AVAILABLE DATA -
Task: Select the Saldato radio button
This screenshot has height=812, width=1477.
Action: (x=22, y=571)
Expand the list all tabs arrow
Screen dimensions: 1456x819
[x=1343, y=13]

==

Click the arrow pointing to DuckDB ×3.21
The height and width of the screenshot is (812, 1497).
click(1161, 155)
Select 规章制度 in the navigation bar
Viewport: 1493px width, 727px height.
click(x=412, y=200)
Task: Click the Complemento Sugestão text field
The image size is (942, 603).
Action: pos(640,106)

* * *

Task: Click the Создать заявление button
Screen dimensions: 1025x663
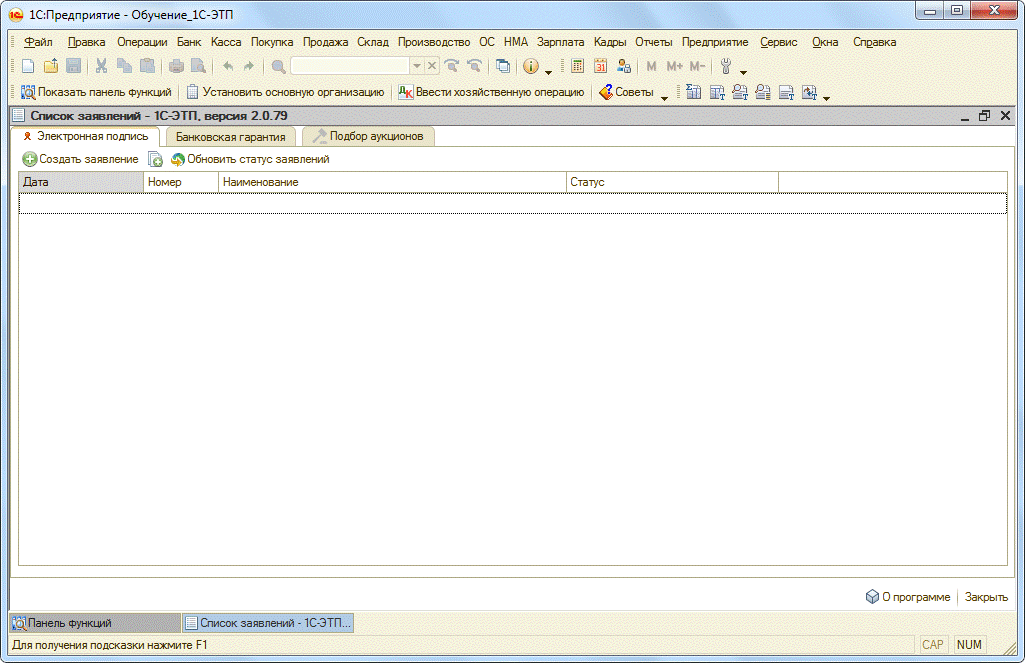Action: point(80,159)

WORK TO DO - Scale the records from the line containing "Expand the list all tabs arrow" through the line containing "[x=1343, y=13]", both included. Repeat every line, requests included, but multiply each coordinate in the answers by 2.35 and round it to a whole number, rounding halves up.

RESULT FOR THIS TASK -
Expand the list all tabs arrow
Screen dimensions: 1456x819
[x=3156, y=31]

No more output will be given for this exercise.